Electronic submission is the preferred way to hand in homework solutions. Please submit documents (plain ASCII/UTF-8 text or PDF, no Word) and your source code (packed into a tar or zip archive after removing all binaries and temporary files) via the online submission system. If you have problems, please contact one of the TAs.

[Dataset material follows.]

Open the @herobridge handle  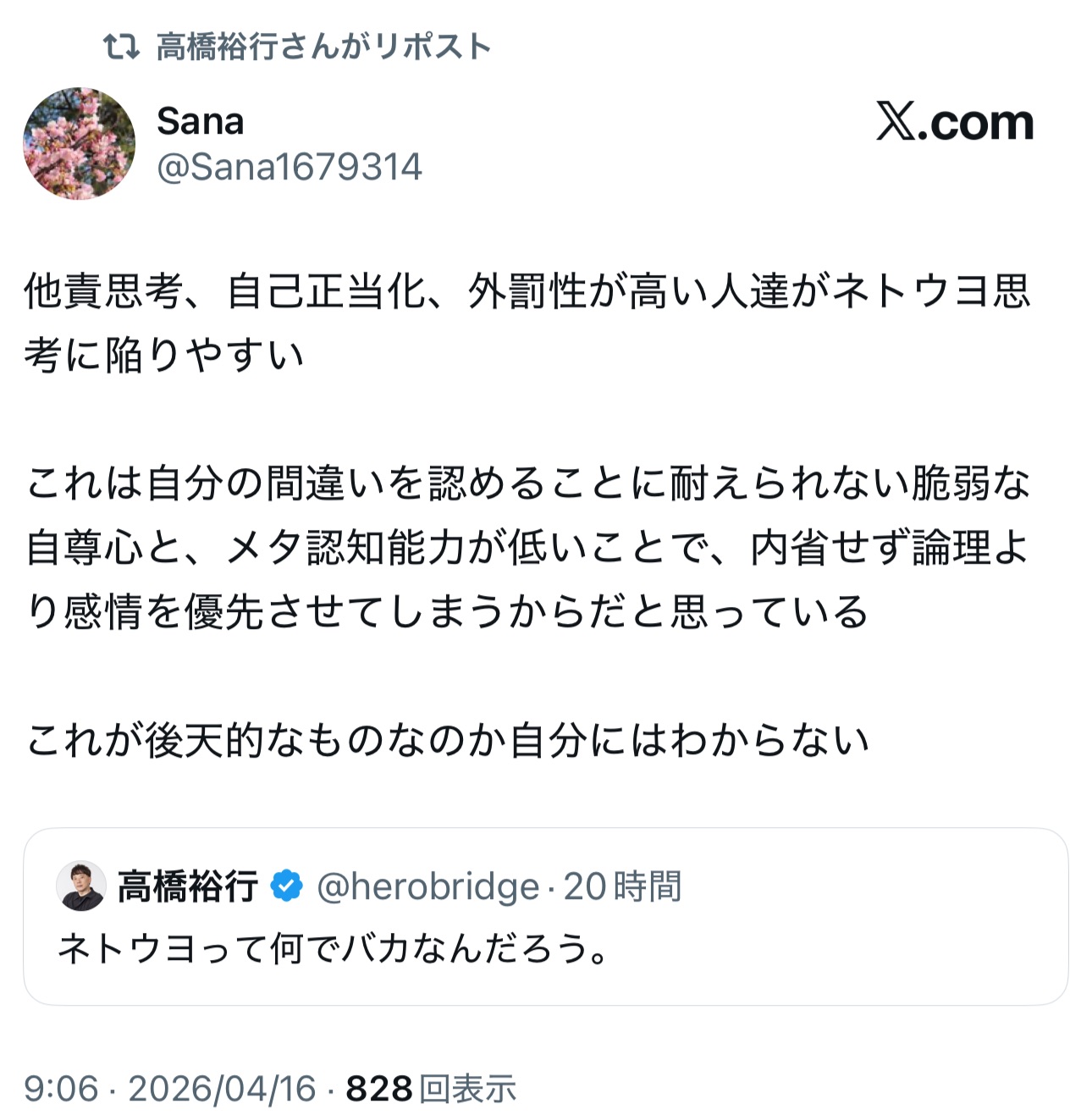(x=427, y=886)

For any questions stated on assignment sheets, quiz sheets, exam sheets or during makeups, we by default expect a reasoning for the answer given, unless explicitly stated otherwise.
Any programs, which have to be written, will be evaluated based on the following criteria:
- correctness including proper handling of error conditions
- proper use of programming language constructs
- clarity of the program organization and design
- readability of the source code and any output produced
Source code must be accompanied by a README file providing an overview of the source files and giving instructions how to build the programs. A suitable Makefile is required if the build process involves more than a single source file.